• EXERCISE TASK:
Please repeat, word for word, the records starting at the line that contains "Given: Click the Android icon in title bar" and ending at the line that contains "I will pos(180,932).", including both of those lines.

• MATERIAL TO PROCESS:
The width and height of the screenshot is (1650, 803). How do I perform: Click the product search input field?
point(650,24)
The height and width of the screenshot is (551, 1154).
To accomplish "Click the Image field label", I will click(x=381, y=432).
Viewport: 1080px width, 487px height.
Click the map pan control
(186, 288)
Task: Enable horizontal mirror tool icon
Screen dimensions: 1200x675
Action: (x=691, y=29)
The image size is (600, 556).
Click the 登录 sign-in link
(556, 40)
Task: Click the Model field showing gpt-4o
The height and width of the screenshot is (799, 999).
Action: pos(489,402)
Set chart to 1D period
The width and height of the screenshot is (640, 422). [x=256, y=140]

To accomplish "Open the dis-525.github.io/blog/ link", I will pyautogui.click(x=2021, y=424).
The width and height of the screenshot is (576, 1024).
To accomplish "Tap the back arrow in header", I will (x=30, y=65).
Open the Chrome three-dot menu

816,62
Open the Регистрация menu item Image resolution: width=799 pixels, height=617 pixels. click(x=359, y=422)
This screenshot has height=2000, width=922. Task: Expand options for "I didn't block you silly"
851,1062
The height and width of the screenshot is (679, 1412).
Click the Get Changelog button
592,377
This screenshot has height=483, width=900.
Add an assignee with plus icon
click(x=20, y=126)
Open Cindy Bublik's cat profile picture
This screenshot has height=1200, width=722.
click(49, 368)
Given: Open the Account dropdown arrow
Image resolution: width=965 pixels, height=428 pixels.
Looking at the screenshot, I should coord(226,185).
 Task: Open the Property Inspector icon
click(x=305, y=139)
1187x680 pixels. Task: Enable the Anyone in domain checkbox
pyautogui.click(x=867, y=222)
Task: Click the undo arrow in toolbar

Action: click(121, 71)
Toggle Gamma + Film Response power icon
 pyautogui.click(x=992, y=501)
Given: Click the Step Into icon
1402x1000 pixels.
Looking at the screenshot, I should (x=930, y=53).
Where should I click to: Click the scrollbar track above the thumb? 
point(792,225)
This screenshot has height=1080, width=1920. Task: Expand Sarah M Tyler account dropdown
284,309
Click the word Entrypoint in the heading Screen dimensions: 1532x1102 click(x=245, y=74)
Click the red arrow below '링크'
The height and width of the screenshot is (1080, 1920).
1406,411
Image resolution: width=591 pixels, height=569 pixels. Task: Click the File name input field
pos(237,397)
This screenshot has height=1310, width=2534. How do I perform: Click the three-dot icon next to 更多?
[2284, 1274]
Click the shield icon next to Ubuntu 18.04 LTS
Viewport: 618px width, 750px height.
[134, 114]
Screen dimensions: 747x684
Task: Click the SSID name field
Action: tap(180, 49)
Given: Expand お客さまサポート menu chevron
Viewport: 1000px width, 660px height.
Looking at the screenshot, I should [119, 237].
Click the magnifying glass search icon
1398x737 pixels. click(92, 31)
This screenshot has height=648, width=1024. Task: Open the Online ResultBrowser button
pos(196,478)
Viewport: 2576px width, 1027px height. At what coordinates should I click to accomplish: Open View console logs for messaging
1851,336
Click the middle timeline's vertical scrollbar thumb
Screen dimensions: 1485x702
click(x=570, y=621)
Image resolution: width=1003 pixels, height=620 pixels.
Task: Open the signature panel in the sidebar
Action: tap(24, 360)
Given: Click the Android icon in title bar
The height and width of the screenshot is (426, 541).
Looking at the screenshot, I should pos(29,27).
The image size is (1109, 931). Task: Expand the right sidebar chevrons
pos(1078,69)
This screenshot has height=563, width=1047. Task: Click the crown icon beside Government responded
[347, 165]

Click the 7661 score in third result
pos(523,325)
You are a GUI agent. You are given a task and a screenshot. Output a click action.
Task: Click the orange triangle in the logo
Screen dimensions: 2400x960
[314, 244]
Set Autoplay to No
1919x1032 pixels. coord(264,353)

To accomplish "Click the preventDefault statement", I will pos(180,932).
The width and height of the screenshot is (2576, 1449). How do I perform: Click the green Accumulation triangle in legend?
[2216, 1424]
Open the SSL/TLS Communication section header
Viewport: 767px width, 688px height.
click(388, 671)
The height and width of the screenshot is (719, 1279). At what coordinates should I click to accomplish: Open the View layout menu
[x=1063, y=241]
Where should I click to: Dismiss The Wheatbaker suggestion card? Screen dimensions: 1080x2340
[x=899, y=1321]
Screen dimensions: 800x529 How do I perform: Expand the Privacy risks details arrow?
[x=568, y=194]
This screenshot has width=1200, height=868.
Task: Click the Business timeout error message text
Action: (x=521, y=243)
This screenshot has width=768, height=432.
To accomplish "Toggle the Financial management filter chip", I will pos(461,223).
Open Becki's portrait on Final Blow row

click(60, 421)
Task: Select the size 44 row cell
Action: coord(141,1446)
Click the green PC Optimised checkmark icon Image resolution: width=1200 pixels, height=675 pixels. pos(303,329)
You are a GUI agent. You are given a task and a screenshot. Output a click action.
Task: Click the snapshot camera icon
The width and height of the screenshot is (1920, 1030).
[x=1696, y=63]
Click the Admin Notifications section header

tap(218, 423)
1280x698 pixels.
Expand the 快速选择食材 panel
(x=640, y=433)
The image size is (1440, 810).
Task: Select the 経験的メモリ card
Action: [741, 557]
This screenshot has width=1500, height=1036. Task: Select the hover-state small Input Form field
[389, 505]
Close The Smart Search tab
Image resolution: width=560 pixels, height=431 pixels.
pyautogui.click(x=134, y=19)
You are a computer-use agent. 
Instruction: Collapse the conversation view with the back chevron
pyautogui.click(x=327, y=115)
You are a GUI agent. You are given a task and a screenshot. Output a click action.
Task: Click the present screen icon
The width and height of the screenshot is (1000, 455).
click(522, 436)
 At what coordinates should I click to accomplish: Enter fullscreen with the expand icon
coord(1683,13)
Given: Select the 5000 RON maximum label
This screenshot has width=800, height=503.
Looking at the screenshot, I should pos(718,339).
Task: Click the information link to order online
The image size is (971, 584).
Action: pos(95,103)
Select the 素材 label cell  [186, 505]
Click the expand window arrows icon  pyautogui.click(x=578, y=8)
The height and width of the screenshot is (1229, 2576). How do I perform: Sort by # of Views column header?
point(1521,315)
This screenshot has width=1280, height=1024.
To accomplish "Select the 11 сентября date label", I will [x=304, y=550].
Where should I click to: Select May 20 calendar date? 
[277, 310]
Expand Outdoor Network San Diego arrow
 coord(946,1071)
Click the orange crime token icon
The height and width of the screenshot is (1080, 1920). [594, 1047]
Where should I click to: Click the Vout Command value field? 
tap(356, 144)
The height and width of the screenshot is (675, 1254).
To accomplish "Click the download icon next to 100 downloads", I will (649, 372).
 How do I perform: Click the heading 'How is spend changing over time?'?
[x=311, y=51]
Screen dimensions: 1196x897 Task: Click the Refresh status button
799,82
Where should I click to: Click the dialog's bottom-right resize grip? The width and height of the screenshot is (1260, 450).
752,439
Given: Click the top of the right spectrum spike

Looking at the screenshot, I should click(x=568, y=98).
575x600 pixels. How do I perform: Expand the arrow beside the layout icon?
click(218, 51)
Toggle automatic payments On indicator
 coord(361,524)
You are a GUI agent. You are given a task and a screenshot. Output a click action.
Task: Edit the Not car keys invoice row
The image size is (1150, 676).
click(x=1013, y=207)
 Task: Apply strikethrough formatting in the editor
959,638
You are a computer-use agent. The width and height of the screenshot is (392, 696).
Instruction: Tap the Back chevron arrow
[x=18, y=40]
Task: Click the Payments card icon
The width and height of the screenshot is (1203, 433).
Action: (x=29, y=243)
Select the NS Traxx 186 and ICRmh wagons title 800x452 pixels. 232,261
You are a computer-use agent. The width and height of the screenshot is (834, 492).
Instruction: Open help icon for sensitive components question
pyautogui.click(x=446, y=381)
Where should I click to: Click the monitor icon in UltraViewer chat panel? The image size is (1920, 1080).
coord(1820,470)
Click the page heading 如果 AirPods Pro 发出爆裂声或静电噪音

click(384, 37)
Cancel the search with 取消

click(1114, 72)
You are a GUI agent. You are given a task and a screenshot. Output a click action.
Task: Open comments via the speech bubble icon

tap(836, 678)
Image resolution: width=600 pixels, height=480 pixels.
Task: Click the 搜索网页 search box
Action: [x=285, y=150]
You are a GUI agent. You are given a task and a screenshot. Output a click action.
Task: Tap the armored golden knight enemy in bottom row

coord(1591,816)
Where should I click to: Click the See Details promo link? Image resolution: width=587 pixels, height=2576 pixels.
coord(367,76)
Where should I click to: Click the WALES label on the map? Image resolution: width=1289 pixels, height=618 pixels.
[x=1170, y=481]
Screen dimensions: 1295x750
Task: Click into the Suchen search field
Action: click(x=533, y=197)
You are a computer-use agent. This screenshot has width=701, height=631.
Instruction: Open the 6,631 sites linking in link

• EXERCISE RESULT:
Given: Click the Android icon in title bar
The height and width of the screenshot is (426, 541).
Looking at the screenshot, I should pos(29,27).
The image size is (1109, 931). Task: Expand the right sidebar chevrons
pos(1078,69)
This screenshot has height=563, width=1047. Task: Click the crown icon beside Government responded
[347, 165]

Click the 7661 score in third result
pos(523,325)
You are a GUI agent. You are given a task and a screenshot. Output a click action.
Task: Click the orange triangle in the logo
Screen dimensions: 2400x960
[314, 244]
Set Autoplay to No
1919x1032 pixels. coord(264,353)

To accomplish "Click the preventDefault statement", I will pos(180,932).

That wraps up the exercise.